(Records from a data collection)
>> start
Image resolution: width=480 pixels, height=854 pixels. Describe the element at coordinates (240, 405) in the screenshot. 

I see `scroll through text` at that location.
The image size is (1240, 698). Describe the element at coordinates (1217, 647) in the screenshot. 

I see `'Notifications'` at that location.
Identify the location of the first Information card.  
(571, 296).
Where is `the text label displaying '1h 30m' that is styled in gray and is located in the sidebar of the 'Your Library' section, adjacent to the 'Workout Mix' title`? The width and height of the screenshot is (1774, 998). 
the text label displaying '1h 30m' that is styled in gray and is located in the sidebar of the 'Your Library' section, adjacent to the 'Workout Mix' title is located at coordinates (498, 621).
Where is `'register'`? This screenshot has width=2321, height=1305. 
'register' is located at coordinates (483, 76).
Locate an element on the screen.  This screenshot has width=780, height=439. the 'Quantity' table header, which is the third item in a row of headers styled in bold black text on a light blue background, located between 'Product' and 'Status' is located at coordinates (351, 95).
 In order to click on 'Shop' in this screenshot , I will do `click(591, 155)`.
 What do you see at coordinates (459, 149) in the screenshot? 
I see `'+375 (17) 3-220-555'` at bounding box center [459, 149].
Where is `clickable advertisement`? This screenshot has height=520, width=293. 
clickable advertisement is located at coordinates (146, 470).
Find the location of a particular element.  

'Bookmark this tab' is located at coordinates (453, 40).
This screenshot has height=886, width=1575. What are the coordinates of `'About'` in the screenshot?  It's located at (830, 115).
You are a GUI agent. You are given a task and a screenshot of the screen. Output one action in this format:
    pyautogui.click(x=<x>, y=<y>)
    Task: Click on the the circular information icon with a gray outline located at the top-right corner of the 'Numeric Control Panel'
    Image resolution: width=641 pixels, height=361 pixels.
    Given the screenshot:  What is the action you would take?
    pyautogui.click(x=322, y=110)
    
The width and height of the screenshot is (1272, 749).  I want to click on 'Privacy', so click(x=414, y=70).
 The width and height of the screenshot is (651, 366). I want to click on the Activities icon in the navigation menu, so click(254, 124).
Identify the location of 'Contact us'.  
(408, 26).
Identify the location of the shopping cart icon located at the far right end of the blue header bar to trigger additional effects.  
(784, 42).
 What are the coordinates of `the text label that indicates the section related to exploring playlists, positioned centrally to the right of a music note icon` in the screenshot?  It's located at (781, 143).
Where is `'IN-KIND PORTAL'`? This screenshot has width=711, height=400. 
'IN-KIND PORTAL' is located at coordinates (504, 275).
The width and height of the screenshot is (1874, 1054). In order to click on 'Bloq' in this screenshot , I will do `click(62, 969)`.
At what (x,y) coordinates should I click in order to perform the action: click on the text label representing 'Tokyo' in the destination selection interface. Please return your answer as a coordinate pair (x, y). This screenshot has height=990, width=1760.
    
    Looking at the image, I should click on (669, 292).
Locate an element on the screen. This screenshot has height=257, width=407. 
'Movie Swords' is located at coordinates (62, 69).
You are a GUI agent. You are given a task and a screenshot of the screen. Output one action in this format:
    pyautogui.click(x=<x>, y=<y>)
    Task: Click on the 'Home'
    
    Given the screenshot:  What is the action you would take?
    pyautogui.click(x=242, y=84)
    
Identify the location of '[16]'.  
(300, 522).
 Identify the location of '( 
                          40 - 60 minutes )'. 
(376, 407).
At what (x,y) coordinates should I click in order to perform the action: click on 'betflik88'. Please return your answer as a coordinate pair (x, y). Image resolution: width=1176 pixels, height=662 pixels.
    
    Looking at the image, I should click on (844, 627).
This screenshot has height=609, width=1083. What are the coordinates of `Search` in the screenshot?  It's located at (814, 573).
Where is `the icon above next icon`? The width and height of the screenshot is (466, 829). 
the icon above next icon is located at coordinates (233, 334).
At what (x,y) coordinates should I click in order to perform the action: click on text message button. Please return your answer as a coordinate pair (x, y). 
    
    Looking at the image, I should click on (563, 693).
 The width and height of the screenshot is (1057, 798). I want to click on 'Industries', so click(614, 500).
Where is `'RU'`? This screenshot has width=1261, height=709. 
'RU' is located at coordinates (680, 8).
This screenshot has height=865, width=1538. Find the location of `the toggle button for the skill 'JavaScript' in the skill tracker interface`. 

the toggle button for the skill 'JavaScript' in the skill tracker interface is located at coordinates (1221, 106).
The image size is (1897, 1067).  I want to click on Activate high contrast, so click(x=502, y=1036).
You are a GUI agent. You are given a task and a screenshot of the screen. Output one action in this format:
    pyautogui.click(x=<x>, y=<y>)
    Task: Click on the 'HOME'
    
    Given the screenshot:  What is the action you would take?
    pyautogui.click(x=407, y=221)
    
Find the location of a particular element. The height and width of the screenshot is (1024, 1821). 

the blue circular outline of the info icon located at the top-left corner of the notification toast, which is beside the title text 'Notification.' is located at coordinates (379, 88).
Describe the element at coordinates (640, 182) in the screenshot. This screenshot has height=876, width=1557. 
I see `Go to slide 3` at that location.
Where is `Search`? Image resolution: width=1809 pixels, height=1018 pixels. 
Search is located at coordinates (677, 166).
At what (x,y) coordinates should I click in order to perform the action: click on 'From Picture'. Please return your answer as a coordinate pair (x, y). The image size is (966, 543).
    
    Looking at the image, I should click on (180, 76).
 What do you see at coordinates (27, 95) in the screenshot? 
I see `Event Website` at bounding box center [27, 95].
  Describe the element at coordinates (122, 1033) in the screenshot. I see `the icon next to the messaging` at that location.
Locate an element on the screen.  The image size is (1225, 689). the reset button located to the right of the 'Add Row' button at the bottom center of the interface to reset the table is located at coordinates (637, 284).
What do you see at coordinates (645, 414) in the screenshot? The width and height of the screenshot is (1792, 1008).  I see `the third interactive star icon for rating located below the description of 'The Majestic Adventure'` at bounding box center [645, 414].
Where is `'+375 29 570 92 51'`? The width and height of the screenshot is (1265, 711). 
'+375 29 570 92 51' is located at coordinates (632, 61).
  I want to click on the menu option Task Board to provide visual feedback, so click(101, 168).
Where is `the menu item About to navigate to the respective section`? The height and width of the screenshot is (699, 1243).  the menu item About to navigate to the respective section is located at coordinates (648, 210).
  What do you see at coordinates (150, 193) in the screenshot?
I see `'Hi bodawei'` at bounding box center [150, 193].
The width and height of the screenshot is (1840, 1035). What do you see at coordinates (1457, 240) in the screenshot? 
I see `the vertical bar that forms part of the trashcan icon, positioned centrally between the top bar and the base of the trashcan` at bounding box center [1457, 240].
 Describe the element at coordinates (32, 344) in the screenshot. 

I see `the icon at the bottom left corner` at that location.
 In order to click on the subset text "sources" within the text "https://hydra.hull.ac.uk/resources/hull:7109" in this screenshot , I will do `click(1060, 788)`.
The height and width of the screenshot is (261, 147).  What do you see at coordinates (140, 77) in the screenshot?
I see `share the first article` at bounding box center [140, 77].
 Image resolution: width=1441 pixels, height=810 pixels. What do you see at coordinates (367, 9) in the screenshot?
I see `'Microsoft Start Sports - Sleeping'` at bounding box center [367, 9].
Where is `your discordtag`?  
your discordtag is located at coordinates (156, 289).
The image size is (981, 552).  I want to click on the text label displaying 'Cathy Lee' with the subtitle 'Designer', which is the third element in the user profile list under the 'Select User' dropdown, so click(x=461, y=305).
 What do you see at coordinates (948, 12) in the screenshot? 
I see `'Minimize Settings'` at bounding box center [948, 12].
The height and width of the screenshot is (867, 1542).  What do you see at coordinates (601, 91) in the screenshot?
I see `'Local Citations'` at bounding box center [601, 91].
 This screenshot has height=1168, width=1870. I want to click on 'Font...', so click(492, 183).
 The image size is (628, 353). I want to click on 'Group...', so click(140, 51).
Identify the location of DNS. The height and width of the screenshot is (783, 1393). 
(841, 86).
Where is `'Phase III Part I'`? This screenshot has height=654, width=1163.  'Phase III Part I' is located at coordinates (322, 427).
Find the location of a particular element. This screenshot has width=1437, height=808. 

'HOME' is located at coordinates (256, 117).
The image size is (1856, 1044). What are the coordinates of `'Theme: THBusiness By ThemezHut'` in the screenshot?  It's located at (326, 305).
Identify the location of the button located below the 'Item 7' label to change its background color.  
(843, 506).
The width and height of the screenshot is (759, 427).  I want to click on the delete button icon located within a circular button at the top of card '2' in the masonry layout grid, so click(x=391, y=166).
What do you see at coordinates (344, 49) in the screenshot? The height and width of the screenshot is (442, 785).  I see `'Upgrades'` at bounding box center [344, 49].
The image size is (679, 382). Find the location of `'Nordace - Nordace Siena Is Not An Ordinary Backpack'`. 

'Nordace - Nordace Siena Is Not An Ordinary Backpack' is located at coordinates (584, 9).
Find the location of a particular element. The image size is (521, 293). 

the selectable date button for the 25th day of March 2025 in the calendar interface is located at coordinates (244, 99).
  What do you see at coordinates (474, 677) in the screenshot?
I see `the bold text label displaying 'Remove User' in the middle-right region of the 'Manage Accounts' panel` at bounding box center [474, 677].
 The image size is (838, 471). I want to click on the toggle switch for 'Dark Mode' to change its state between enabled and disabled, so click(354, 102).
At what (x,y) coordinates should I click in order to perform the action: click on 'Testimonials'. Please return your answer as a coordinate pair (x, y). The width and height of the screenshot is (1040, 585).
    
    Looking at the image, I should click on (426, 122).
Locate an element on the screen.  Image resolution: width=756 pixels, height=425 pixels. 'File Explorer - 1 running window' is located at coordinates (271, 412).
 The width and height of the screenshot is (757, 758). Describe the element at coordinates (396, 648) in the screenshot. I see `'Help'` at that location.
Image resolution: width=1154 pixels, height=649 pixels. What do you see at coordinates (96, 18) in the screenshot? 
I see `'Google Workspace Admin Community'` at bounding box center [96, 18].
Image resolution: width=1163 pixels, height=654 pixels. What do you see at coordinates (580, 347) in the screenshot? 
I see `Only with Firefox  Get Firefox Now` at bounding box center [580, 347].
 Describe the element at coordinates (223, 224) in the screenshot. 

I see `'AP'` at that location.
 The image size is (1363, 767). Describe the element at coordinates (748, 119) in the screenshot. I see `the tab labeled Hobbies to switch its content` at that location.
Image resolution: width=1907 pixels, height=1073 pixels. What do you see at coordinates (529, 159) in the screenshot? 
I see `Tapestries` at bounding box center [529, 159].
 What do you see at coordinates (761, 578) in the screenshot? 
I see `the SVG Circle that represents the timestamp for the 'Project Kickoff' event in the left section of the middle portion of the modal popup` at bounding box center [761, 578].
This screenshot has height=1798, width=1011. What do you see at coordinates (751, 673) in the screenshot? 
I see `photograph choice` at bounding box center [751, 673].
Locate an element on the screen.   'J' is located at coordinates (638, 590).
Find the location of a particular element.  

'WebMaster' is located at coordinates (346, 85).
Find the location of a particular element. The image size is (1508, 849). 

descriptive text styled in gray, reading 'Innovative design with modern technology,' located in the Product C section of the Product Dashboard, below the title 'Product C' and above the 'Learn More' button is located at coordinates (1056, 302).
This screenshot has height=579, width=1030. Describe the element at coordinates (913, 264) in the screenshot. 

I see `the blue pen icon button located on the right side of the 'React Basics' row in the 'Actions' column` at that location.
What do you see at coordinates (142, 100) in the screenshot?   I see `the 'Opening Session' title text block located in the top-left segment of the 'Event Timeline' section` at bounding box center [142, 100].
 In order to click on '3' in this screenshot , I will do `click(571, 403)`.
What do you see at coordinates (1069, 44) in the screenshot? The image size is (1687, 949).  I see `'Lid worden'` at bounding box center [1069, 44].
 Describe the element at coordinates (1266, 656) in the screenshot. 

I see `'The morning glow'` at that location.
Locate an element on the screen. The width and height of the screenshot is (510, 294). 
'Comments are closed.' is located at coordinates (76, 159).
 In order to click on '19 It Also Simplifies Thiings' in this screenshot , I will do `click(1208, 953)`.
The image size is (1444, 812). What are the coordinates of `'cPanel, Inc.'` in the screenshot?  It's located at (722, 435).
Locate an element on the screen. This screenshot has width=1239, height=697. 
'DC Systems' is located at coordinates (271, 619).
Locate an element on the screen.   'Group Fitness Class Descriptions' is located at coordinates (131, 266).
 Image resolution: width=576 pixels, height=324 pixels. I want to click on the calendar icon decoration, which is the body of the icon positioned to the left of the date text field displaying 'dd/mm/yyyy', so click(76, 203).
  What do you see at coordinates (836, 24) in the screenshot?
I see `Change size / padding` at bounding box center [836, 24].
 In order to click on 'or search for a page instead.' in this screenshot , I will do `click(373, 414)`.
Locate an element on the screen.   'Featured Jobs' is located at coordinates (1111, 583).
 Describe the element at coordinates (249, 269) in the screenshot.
>> end
# Exercise requirements:
Show every line of the records that contains the word "will", copying each line in full.

# Output for this exercise:
 In order to click on 'Shop' in this screenshot , I will do `click(591, 155)`.
The width and height of the screenshot is (1874, 1054). In order to click on 'Bloq' in this screenshot , I will do `click(62, 969)`.
 In order to click on the subset text "sources" within the text "https://hydra.hull.ac.uk/resources/hull:7109" in this screenshot , I will do `click(1060, 788)`.
 In order to click on '3' in this screenshot , I will do `click(571, 403)`.
 In order to click on '19 It Also Simplifies Thiings' in this screenshot , I will do `click(1208, 953)`.
 In order to click on 'or search for a page instead.' in this screenshot , I will do `click(373, 414)`.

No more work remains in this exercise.